Хотя, с другой стороны, почему он для своего самоубийства выбрал именно тот день, когда в Лондоне подписывался такой важный для нашей страны документ, как договор о военном союзе с Великобританией, этого я никак не могу понять.

Люди, близко знавшие Славека, уверяли, что его в последнее время преследовало ощущение надвигающегося катаклизма. Дескать, перед смертью маршал Пилсудский оставил ему некие поручения в обеспечении безопасности Польши, Славек же не смог их выполнить и поэтому застрелился. И, честно говоря, эти разговоры казались мне правдоподобны. Кроме нескольких коротких встреч, мне выпало в начале тридцатых годов провести вечер в беседе со Славеком. Беседа эта дала мне возможность понять его стиль мышления. Это был ужин, на котором помимо хозяев дома было еще шесть персон: тогдашний премьер Януш Енджиевич, два экс-премьера — Славек и Александр Престор, мой приятель, доцент истории права виленского университета Северин Вислоух и довольно известный предводитель радикального крыла виленской молодежи Хенрик Дембиньский. Мы провели больше четырех часов в беседах на самые различные темы.

Однако, пожалуй, лейтмотивом нашей беседы был вопрос: куда идет Польша? Внешнеполитическое положение в то время в общем-то не давало поводов к беспокойству, и казалось, что извращенный принцип выборов правящей верхушки внутри страны — вот что беспокоило и занимало Славека. Он говорил, что после мая 1926 года главной задачей законодательных органов должна быть выработка новой конституции, чтобы после смерти маршала Пилсудского Польша могла жить по принципам этой конституции. Он высказал также точку зрения, что политические партии не самое важное, ибо польское общество должно жить в правовом обществе после выработки и принятия конституции. Он несколько раз повторил эту фразу: «Польшей будет править Закон». На мой взгляд утопичность такого подхода была в том, что прежде всего для создания правового государства необходимо воспитать в людях уважение к закону, у нас же происходило нечто противоположное. Наша администрация всячески обходила закон и законность, преследуя благую в общем-то цель — создать в результате выборов правительство, способное к созданию и принятию новой конституции. Предположение же, что политические партии постепенно отойдут на второй план и исчезнут вообще, также, пожалуй, было утопией — ведь ни Пилсудский, ни сам Славек не хотели создания тоталитарного режима. И мне кажется, новая конституция не означала начало процесса разложения политических партий, но подводила нас к новым рамкам и методам политической жизни. Ну и кроме того, всех трех участников беседы — членов правящей верхушки — очень волновал вопрос: кому, какой молодежи им предстоит передать бразды правления государством? Общее ощущение после той беседы у меня сложилось такое, что верхние эшелоны власти, а с ними и вся страна, входят в какой-то мрак, тупик. Кажется, Славек тоже чувствовал нечто похожее.

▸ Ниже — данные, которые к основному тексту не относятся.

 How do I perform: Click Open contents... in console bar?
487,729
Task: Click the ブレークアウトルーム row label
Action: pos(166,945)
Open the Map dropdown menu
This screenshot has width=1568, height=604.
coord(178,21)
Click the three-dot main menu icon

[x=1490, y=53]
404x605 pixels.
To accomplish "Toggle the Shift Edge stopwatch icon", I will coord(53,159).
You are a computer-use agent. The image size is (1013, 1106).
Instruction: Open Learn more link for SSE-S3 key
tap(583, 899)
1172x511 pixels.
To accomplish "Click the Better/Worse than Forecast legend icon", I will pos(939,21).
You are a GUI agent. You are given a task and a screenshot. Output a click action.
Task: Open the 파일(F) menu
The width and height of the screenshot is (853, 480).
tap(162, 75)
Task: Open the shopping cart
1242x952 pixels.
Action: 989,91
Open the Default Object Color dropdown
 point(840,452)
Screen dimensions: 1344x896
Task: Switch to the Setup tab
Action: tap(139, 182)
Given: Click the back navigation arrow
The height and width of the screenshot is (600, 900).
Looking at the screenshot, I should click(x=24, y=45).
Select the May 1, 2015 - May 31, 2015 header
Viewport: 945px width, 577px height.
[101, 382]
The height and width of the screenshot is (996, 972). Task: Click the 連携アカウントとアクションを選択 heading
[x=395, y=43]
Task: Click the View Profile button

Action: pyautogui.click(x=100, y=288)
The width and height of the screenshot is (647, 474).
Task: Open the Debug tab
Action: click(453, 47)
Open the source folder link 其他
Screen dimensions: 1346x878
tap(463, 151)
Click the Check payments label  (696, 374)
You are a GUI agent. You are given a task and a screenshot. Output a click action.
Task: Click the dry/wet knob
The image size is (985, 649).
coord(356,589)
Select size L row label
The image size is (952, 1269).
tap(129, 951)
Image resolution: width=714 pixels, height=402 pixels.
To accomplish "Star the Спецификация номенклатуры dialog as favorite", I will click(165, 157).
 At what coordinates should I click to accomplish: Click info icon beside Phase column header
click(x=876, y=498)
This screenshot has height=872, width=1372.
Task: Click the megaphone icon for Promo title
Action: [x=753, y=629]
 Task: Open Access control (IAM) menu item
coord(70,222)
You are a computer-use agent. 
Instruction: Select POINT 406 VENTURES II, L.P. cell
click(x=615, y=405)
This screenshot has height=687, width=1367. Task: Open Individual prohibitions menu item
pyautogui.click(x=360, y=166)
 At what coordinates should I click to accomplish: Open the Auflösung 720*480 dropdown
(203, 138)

Славек был наиболее уважаемым исполнителем различных проектов Пилсудского по созданию федерального подобия былой Речи Посполитой. Бек с этой целью получил под начало министерство иностранных дел, да и сам Пилсудский старался создать мощную и влиятельную на международной арене Польшу. В 1919 году я случайно был свидетелем того, как несколько молодых офицеров, среди которых были Марьян Кошчалковский и Евгениуш Олейничаковский, готовили для вручения капитану Славеку подарок с такой дарственной надписью: «На память о совместной работе по созданию Великой Литвы» Вскоре после того Пилсудский направил уже полковника Славека на переговоры с Петлюрой. Мне казалось, Славек никогда не разделял антинемецкие настроения большинства поляков. Он охотно вступал в дискуссии о польско-немецких отношениях с Владиславом Студницким и даже будучи премьером часто обменивался с ним письмами на эту тему. Одно из этих писем Студницкий как-то прочитал мне.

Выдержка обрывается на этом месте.